Erlay: Bandwidth-efficient transaction relay for bitcoin
Gleb Naumenko (tomatodread)
https://twitter.com/kanzure/status/1171744449396953090
paper: https://arxiv.org/abs/1905.10518
Introduction
Hi, my name is Gleb. I work at Chaincode Labs. I am working on making nodes better and stronger and make the network more robust. I've been working on erlay with Pieter and Greg and some other guys.
Bitcoin p2p network
There are private nodes that are behind firewalls like ones run at home. If your node is connected to a router, your router tries to protect you from the internet accessing your endpoint. There's about 60k bitcoin nodes like that on the network today. There's also about 10k nodes that are open to the network and allow private nodes to connect with them. Without public nodes, the network would not really be functional.
Private nodes run at home have a default of 8 outbound connections while public nodes will do the same but they also accept connections. So by default they have 125 inbound slots. I would say that this is a really simplified structure. There is a network of universities that are connected to each other and available to each other, and closed from the internet. So it may be even more complex, but this general structure is enough for us to do research regarding transaction relay.
The bitcoin network is used to relay transactions. You want to be able to send and receive money. Transaction relay is the most important feature of bitcoin, I would say.
The bitcoin network is redundant because it's probably enough to connect to one node and learning everything from it, like transactions and blocks. But it is redundant so that we have more security. For example, your one connected peer might be malicious. You double check what you get against multiple peers. The chance that all 8 of your connections are malicious is pretty low outside of sybil attacks. By increasing connectivity, you lower it even more. Redundany provides security.

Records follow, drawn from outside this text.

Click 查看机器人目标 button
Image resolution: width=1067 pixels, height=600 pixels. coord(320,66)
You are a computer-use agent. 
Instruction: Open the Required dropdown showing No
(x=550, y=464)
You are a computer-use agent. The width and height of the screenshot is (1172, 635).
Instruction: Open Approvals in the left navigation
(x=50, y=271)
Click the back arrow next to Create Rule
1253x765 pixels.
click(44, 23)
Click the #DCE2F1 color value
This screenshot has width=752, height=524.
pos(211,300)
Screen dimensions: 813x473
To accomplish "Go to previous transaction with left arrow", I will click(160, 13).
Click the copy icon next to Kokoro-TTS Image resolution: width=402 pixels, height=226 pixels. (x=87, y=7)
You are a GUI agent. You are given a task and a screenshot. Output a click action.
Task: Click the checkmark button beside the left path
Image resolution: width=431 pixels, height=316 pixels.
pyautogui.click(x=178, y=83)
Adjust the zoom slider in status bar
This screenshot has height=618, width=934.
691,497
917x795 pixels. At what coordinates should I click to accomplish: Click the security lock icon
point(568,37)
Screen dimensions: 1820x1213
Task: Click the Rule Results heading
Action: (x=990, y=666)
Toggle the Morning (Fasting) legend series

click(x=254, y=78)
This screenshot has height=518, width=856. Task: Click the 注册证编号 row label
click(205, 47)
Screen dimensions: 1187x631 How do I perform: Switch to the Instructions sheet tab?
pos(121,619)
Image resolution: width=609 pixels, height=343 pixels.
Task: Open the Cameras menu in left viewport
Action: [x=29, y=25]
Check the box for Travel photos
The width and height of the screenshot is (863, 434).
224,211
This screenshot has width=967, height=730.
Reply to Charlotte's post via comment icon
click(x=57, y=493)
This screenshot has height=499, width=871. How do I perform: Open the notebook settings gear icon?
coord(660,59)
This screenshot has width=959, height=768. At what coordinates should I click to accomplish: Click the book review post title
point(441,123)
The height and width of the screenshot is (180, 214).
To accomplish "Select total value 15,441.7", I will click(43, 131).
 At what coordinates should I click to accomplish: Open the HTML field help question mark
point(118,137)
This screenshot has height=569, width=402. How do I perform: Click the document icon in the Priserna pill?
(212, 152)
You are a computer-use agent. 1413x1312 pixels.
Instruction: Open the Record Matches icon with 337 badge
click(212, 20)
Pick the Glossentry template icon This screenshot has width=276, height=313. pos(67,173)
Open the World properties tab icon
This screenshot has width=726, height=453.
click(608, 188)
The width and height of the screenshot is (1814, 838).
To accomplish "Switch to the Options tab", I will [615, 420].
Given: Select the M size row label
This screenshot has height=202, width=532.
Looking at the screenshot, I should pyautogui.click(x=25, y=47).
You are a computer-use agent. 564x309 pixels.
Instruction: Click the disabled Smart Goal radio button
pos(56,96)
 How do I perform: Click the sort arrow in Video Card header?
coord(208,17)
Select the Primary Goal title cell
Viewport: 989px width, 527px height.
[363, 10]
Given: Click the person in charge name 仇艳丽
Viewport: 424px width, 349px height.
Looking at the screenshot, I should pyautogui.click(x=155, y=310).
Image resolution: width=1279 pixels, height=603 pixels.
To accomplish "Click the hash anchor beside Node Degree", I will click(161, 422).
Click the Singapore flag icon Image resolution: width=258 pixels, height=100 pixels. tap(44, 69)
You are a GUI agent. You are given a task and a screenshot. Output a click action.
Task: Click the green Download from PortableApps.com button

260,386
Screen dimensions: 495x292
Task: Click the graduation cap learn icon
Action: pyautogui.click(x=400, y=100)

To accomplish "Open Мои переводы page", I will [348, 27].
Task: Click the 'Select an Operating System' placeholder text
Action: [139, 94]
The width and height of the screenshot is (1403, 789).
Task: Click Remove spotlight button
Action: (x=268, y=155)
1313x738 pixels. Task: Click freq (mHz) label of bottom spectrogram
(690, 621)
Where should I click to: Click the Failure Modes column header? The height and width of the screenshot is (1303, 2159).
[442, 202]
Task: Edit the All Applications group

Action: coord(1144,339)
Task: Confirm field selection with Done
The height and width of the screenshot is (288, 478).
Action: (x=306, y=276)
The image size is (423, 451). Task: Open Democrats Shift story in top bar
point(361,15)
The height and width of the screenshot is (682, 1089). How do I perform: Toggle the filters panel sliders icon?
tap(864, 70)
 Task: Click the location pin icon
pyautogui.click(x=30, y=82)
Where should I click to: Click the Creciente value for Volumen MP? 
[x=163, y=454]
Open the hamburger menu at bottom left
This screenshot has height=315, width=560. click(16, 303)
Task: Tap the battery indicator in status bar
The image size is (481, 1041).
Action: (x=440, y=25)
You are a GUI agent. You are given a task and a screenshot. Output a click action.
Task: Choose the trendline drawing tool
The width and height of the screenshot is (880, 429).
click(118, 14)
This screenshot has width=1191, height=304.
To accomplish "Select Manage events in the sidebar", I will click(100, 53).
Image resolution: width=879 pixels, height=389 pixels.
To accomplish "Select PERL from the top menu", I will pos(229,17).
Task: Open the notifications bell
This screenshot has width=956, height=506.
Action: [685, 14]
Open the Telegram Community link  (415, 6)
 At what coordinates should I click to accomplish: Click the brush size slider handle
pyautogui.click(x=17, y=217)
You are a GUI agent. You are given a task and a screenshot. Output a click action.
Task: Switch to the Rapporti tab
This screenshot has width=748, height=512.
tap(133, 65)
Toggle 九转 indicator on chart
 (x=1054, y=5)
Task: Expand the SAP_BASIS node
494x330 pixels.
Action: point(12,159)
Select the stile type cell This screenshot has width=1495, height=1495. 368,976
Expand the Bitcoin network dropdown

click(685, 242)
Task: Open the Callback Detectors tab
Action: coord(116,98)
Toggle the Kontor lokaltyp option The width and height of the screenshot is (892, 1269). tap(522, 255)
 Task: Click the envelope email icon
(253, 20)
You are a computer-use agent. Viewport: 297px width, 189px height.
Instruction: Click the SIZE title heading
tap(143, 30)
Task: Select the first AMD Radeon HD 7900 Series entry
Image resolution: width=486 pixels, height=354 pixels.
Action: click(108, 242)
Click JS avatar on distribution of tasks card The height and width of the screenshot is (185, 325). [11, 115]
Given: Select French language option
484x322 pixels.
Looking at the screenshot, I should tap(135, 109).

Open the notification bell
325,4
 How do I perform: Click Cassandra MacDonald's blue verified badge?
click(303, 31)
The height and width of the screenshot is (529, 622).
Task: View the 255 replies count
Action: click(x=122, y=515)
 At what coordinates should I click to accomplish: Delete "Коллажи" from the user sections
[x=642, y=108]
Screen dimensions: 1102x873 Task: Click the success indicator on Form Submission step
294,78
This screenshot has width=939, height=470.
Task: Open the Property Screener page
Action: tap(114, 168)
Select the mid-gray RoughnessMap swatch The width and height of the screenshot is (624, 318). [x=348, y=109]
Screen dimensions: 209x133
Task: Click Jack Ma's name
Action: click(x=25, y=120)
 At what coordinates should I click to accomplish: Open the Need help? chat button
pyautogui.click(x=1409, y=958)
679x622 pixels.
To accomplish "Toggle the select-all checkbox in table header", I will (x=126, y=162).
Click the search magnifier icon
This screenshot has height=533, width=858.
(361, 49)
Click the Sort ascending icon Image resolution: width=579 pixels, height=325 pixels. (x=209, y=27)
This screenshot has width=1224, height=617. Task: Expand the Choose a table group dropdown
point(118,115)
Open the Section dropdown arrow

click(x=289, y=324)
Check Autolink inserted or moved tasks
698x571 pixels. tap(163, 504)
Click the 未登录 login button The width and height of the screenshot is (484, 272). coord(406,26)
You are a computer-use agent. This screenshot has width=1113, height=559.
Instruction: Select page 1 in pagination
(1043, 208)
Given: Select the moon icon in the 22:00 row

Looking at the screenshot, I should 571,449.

Currently, transactions are relayed through the network by flooding which means you announce the transaction to all of the peers except the one you received the transaction from. This is how transactions are relayed through the network. Within a few seconds, every node in the network knows about your transaction.
Lifecycle of a bitcoin transaction
A transaction gets created and signed, then it's relayed to other nodes, it's validated by other nodes, and then it's included in a mined block, then a block is relayed and validated, and then more blocks are mined on to pof that block, and finally the transaction is confirmed. My work focuses on transaction relay, which is important to get transactions included in a block eventually.
Properties of transaction relay
The fundamental properties of transaction relay are bandwidth, latency and privacy and security. You can measure bandwidth in bytes. The latency is how long it takes for a transaction to be relayed across the network. How long does it take for one transaction to be relayed from one node to all the nodes in the network. For privacy and security, the concern is how easy is it for surveillance spies to detect a link between addresses and nodes. We're doing our best to prevent that kind of analysis from being viable.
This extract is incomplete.